··· Stored data

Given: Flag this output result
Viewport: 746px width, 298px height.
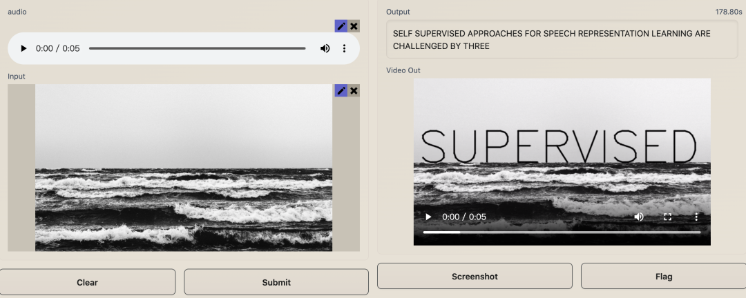Looking at the screenshot, I should [663, 276].
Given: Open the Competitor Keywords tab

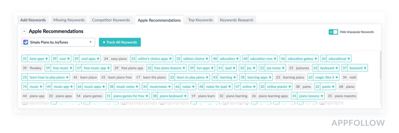Looking at the screenshot, I should coord(111,20).
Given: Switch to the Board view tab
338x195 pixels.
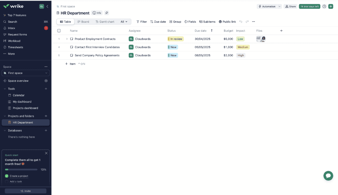Looking at the screenshot, I should 83,22.
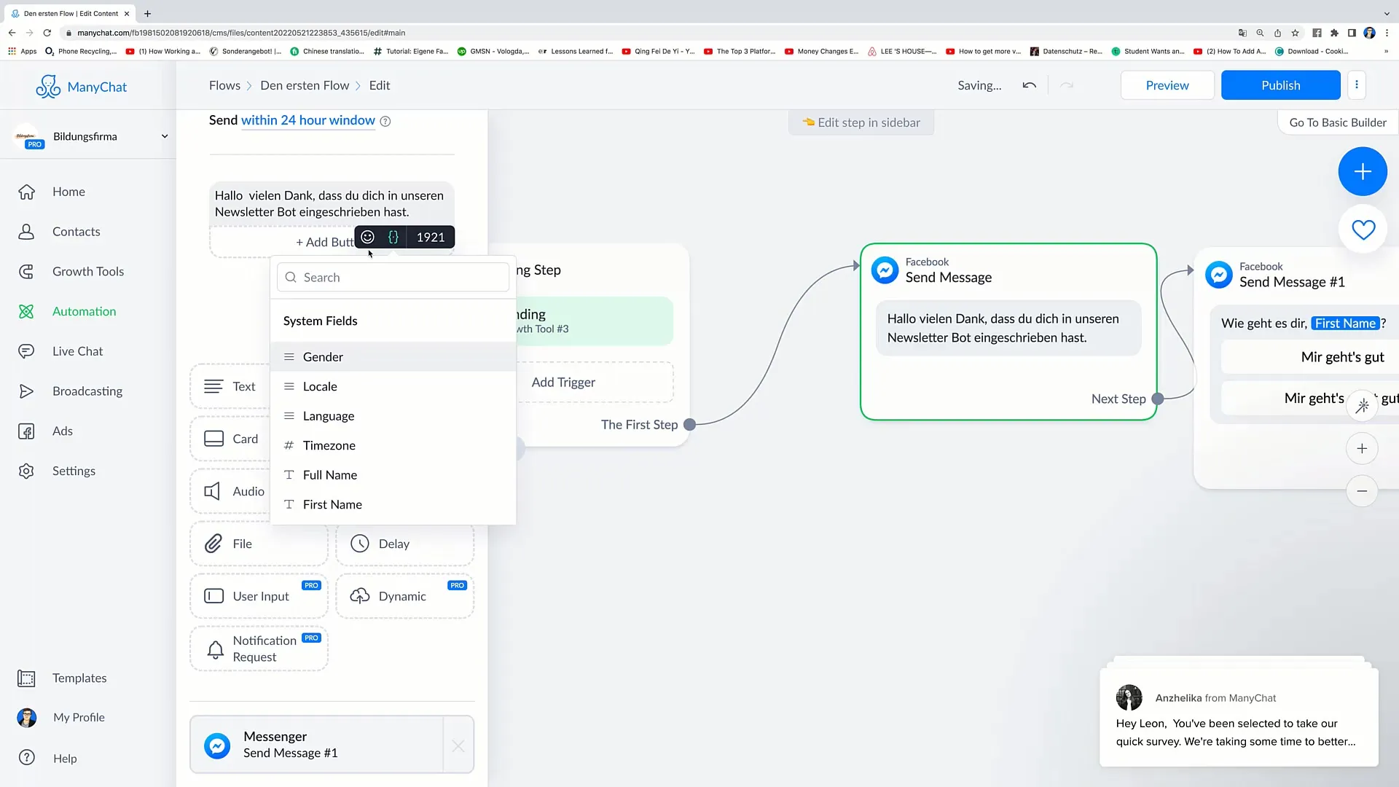
Task: Open the Contacts section icon
Action: point(26,230)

······

Your copy should match the records above exactly, apart from the pictures, which stay out.

Given: Flag this output result
Viewport: 746px width, 298px height.
Looking at the screenshot, I should [663, 276].
Given: Open the Competitor Keywords tab

Looking at the screenshot, I should coord(111,20).
Given: Switch to the Board view tab
338x195 pixels.
Looking at the screenshot, I should 83,22.
Task: Open the Contacts section icon
Action: point(26,230)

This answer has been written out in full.